Copy the entries from the first line up to and including the line with "Looking at the screenshot, I should (171, 521).", replacing "dropdown" with "menu" and leaving everything else unchanged.

> [Records supplied]:
+ + + + + + +

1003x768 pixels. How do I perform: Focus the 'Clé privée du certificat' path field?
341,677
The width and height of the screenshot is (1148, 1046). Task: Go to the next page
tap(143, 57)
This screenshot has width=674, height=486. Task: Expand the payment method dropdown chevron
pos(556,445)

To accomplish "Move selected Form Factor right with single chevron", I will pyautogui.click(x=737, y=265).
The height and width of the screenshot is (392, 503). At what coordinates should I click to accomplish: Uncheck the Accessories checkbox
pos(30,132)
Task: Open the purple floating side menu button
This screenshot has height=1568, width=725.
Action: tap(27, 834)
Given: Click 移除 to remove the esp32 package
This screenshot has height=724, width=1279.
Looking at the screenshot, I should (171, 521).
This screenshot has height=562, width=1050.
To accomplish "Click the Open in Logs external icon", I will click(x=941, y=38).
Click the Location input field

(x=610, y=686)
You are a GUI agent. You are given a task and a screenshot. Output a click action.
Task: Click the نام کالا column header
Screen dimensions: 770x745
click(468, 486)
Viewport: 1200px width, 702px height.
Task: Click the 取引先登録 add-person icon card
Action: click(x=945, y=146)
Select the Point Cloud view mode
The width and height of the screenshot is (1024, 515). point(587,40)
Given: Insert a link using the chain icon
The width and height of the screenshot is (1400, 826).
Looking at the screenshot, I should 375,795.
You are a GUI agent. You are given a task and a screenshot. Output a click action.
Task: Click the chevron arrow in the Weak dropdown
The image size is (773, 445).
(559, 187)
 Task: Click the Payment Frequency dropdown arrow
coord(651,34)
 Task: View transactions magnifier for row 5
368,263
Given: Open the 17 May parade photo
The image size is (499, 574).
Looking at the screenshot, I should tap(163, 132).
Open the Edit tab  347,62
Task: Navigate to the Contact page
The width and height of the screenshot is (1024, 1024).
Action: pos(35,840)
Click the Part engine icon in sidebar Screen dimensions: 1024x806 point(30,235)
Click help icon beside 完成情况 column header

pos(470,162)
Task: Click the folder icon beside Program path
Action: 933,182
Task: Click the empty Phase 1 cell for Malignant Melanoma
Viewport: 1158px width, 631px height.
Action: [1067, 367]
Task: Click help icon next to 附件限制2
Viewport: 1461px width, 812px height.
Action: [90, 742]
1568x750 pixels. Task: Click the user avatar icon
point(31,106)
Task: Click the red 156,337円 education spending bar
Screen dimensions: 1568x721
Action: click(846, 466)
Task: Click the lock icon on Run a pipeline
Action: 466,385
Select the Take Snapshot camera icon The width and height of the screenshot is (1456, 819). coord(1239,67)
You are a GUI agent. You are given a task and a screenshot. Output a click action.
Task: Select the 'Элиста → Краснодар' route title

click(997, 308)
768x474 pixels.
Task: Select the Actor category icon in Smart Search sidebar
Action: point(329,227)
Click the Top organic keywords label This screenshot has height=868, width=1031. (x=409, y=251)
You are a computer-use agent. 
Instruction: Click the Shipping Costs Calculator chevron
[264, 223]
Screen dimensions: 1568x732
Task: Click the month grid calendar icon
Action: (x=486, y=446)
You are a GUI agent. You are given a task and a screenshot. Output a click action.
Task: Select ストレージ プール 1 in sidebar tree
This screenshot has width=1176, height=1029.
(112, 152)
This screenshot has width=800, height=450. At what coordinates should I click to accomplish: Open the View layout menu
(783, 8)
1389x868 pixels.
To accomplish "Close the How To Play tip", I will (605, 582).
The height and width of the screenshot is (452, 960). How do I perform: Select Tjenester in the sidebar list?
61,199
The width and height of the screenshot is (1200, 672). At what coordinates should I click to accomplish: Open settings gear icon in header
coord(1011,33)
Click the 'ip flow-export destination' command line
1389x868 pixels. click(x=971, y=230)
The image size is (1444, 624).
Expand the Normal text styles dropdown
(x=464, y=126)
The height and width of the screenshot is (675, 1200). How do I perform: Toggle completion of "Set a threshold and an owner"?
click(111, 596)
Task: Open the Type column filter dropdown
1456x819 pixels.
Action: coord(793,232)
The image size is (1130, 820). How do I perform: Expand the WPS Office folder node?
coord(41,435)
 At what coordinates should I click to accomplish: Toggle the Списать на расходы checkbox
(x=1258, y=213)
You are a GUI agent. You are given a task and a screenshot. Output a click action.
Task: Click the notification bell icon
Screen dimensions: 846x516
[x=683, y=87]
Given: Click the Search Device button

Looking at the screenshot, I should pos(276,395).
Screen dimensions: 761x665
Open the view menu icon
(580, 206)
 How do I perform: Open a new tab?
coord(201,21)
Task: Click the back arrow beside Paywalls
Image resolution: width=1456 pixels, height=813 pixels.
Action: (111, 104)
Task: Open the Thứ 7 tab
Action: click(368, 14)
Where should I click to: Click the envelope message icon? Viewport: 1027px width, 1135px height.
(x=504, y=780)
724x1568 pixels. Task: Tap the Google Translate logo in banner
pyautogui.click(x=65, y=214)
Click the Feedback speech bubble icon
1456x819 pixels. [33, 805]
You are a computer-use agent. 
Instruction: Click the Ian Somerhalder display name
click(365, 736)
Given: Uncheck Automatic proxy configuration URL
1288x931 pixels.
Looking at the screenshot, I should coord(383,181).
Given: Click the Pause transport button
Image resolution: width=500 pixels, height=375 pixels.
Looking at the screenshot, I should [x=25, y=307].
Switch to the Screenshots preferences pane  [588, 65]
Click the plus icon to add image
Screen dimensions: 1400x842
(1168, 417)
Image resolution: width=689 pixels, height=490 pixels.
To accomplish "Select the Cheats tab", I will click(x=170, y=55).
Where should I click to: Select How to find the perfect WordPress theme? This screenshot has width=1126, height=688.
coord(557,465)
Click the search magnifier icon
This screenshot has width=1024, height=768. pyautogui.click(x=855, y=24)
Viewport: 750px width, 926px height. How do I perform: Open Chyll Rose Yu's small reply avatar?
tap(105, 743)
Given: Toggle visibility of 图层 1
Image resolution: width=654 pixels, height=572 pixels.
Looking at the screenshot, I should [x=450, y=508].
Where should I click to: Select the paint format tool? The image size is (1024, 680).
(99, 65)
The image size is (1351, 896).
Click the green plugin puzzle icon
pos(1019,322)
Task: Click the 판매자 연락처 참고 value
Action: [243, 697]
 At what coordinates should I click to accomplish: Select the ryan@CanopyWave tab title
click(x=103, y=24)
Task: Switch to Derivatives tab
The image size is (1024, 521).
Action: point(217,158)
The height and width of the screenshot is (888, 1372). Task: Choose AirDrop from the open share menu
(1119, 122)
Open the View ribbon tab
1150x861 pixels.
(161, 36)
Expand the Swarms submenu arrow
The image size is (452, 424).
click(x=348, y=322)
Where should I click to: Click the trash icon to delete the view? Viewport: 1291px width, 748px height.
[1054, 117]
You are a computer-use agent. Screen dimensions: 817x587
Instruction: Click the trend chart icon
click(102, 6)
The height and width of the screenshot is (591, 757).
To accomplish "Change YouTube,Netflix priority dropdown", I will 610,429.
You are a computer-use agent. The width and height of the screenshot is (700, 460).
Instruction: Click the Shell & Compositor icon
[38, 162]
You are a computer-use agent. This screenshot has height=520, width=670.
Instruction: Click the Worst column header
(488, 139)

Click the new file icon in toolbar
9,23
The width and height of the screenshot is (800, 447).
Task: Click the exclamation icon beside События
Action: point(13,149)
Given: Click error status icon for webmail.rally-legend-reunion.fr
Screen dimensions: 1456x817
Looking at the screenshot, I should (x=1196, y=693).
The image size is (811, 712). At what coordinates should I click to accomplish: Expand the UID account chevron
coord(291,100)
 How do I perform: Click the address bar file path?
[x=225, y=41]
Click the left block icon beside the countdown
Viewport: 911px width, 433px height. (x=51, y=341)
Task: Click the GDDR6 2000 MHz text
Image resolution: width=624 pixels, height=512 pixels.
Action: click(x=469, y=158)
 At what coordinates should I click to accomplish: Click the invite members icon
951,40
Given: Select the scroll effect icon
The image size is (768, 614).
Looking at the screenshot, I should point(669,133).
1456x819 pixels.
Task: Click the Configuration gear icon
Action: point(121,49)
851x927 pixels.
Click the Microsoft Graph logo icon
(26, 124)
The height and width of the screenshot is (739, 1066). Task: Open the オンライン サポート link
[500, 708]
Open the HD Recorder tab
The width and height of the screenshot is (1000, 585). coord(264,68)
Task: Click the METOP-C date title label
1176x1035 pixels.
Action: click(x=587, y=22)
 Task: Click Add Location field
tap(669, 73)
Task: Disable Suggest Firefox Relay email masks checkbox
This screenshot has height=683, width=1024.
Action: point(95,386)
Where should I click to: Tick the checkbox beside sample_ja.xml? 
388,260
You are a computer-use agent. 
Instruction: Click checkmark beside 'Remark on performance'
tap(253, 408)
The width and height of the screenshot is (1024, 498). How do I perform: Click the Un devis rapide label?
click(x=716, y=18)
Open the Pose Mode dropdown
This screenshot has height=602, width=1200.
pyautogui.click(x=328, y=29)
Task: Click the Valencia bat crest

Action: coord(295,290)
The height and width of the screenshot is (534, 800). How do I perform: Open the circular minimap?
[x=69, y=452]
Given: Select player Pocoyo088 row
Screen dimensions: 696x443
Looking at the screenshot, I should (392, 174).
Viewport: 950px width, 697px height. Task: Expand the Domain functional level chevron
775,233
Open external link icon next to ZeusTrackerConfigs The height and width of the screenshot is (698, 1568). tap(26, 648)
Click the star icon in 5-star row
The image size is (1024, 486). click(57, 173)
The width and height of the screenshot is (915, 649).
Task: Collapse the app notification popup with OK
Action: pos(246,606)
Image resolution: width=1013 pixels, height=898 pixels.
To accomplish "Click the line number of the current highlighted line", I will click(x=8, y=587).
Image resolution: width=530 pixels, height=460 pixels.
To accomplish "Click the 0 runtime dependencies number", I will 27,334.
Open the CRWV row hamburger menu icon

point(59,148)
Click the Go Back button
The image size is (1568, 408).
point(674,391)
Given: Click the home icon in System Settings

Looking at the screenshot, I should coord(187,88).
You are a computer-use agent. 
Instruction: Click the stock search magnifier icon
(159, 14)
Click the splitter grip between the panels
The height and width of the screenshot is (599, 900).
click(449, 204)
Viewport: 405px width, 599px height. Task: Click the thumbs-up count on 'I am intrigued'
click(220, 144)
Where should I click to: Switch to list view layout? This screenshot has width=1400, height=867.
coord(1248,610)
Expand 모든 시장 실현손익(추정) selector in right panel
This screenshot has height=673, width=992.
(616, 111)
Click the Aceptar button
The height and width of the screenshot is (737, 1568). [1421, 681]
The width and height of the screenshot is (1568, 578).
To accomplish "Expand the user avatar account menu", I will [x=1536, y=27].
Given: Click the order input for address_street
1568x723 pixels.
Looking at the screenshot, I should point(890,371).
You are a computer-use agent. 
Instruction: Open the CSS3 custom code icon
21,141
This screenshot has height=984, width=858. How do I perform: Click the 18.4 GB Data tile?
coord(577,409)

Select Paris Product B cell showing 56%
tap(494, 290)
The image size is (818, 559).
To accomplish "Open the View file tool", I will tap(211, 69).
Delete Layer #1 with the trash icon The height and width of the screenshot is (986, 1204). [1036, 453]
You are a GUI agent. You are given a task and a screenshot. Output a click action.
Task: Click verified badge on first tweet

+ + + + + + +

> [Solution to the exercise]:
1003x768 pixels. How do I perform: Focus the 'Clé privée du certificat' path field?
341,677
The width and height of the screenshot is (1148, 1046). Task: Go to the next page
tap(143, 57)
This screenshot has width=674, height=486. Task: Expand the payment method menu chevron
pos(556,445)

To accomplish "Move selected Form Factor right with single chevron", I will pyautogui.click(x=737, y=265).
The height and width of the screenshot is (392, 503). At what coordinates should I click to accomplish: Uncheck the Accessories checkbox
pos(30,132)
Task: Open the purple floating side menu button
This screenshot has height=1568, width=725.
Action: tap(27, 834)
Given: Click 移除 to remove the esp32 package
This screenshot has height=724, width=1279.
Looking at the screenshot, I should (171, 521).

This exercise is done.